* **Assignment 1**
Answer these questions from the article on Hawaii small business taxes:
(a) How many years did it take before true tax reform became law?
(b) What flat rate will corporations get, and what was their rate before?
(c) Which businesses are excluded from the 20 percent deduction for "qualified business income"?
* **Assignment 2**
Print the part of the article on Hawaii small business taxes between "Here are some" and "from 35 percent.", inclusive.

* **Document excerpt**
━━━━━━━━━━

Most Hawaii Small Business Owners Will Save on Taxes
But how – and how much – is very much a work in progress and it’s important that you monitor what happens next
Finally, after more than 30 years, true tax reform has become law. Most small and midsize businesses (SMBs) in Hawaii will save on federal taxes, but how that happens and how much you save will depend primarily on your unique situation and how your tax preparer completes your tax return.
Here are some highlights effective in 2018 for both business and personal taxes since many SMB owners file Schedule C’s on their personal tax returns:
- Tax rates through 2025 are being reduced.
- Some flow-through entities like subchapter S corporations, partnerships and LLCs will see a 20 percent deduction for “qualified business income.” CPA firms and attorneys are excluded from this break.
- Corporations will get a flat 21 percent rate, down from 35 percent.
- The corporate alternative minimum tax is gone. Personal AMT remains but has a higher exemption, which means fewer people will be hurt by it.

━━━━━━━━━━

* **The data**
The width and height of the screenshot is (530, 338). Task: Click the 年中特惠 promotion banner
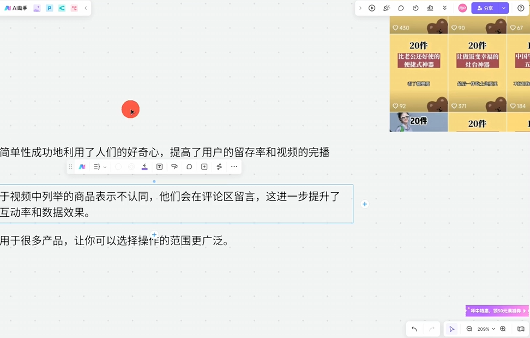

━━━━━━━━━━

* **Exercise answer 1**
(a) More than 30 years.
(b) A flat 21 percent rate, down from 35 percent.
(c) CPA firms and attorneys.

* **Exercise answer 2**
Here are some highlights effective in 2018 for both business and personal taxes since many SMB owners file Schedule C’s on their personal tax returns:
- Tax rates through 2025 are being reduced.
- Some flow-through entities like subchapter S corporations, partnerships and LLCs will see a 20 percent deduction for “qualified business income.” CPA firms and attorneys are excluded from this break.
- Corporations will get a flat 21 percent rate, down from 35 percent.